Passage:
01 Mar 24

Tools built on top of large language models can produce impressive looking code in response to text prompts. Is this enough to enable non-technical people to produce real software?

Generative AI and large language models (LLMs) have attracted serious attention recently and one of their many accomplishments is the ability to produce code. Now, these technologies are relatively new and they have their fair share of challenges including hallucinations and copyright disputes. Assuming that all these other problems can somehow be addressed, how does the prospect of using natural language as a kind of programming language really stack up?

On the face of it, natural language seems like the ultimate way to code. After all, most people over the age of four already have some level of proficiency. So in theory, nearly everybody should immediately be able to program - without the need for lengthy training and having to memorise huge quantities of technical detail. That is quite a compelling prospect.

To an extent it seems to deliver. For example, entering a text prompt such as "give me the code for the factorial of every factorial in JavaScript" into a tool like Microsoft Copilot returns a plausible looking solution - along with some nicely written narrative. You can also try different programming languages, ask for test cases and even get it to calculate results with ridiculously large return values.

However, unless the person using the tool can code, they have no real idea what the proposed solution actually does. Yes, they can read the text description - if there is one - but there is no guarantee that this is correct or even relevant. The input prompt isn't much help either. Natural language can be vague and is often ambiguous - like the factorial example above which can be interpreted in a number of ways. Language also tends to be laden with assumptions, which are by definition unstated. The only way you can be sure that you got the code you wanted - or even the code you asked for - is either to understand the code itself or else produce your own comprehensive set of test cases. If you were using Zoea you would only need to produce the test cases.

Task directions:
Reproduce verbatim everything in the passage on coding with natural language from "To an extent" down to "large return values.".

Data:
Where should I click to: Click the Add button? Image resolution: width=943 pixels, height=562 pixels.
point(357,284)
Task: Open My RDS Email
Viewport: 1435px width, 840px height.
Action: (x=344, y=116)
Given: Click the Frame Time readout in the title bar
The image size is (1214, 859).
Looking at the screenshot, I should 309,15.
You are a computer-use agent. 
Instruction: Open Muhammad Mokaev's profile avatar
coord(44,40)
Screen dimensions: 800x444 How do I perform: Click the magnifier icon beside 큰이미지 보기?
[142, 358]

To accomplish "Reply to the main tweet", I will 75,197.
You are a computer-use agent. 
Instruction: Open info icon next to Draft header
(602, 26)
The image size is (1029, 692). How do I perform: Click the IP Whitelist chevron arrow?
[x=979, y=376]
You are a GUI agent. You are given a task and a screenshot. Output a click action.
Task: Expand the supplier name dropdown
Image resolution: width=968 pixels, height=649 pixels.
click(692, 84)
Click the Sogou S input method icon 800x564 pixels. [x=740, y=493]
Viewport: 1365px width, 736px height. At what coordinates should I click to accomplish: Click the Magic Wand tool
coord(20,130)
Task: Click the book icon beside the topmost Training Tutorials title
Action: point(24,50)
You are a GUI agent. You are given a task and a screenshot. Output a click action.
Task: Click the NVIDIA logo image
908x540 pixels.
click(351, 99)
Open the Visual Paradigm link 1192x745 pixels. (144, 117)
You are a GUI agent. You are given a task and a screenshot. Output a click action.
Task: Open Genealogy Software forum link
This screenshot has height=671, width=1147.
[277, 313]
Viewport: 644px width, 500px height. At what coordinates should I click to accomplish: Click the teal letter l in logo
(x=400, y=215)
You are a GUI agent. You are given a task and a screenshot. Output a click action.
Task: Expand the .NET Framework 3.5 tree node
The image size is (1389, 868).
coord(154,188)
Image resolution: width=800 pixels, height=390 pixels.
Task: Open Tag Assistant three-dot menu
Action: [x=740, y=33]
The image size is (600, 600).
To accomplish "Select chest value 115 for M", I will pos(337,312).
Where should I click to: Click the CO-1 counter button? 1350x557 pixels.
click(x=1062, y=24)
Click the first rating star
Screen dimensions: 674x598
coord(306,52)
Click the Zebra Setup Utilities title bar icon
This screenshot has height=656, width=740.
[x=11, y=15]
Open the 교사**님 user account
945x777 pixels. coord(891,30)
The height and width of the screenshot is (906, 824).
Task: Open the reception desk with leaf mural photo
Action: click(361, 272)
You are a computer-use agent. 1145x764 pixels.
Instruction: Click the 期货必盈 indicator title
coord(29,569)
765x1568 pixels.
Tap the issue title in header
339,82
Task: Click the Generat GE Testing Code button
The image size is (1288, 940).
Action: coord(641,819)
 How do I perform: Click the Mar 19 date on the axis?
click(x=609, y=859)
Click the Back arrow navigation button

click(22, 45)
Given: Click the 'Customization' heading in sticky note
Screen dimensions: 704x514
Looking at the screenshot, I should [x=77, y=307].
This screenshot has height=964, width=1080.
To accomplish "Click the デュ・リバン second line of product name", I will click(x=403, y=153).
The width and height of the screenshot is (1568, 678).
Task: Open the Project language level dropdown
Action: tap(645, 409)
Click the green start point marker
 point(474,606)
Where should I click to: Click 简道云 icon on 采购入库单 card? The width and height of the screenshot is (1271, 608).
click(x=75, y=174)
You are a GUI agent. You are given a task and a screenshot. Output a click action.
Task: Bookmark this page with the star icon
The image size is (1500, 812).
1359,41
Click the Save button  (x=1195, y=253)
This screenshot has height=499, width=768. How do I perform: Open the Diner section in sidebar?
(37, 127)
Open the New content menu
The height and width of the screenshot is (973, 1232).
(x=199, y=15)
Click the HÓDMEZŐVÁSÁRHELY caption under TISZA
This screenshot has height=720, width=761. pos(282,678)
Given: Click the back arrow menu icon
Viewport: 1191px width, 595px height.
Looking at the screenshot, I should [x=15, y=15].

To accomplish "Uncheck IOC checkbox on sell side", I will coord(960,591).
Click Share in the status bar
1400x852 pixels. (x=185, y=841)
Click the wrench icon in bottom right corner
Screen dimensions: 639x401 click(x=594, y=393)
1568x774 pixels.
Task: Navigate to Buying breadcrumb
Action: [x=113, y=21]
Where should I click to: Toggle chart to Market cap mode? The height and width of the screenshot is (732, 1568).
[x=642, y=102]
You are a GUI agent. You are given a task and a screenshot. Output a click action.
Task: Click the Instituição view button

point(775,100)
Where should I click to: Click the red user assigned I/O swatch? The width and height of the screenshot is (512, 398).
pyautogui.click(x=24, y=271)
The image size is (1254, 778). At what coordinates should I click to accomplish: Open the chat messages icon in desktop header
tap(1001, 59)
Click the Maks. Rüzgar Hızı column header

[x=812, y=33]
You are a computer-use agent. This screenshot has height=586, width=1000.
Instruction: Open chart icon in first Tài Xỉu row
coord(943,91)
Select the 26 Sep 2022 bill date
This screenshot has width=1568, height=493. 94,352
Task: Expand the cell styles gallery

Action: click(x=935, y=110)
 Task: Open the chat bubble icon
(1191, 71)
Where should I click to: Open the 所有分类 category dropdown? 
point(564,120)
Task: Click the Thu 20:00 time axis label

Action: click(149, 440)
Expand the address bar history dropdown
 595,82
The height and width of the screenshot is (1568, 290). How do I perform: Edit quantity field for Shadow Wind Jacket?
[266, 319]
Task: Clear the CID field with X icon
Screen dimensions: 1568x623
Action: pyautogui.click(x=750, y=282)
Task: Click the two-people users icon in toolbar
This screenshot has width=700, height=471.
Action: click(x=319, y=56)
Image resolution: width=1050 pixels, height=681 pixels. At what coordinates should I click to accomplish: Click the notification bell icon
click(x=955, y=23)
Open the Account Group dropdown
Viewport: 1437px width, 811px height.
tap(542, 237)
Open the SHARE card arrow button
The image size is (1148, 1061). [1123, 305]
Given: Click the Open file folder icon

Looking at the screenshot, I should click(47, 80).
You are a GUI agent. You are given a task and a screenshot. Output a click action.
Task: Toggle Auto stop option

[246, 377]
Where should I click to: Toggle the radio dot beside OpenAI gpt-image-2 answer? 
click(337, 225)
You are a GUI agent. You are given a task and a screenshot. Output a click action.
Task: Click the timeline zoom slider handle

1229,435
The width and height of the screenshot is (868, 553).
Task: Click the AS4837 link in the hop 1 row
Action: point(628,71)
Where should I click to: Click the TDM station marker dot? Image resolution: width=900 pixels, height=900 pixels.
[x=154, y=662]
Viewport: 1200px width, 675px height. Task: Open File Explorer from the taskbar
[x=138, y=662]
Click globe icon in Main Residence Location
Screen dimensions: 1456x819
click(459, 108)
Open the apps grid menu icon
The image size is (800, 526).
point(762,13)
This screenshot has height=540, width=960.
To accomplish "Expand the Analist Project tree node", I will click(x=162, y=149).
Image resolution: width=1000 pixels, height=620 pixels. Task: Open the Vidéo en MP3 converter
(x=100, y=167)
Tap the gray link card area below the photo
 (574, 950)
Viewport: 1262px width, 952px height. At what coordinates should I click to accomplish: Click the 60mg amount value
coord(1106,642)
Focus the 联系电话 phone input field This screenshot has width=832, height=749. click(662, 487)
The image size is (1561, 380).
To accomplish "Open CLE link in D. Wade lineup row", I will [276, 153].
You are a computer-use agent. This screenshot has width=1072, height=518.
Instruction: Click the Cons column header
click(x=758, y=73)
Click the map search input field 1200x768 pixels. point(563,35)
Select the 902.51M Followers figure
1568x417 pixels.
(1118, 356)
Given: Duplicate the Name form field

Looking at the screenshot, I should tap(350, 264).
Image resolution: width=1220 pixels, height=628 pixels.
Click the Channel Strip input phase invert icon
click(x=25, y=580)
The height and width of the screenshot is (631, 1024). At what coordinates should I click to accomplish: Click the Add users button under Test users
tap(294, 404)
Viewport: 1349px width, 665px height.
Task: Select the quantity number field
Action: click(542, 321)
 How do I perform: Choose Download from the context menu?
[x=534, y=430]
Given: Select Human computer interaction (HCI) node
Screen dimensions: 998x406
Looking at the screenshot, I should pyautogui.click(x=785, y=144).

Response for this exercise:
To an extent it seems to deliver. For example, entering a text prompt such as "give me the code for the factorial of every factorial in JavaScript" into a tool like Microsoft Copilot returns a plausible looking solution - along with some nicely written narrative. You can also try different programming languages, ask for test cases and even get it to calculate results with ridiculously large return values.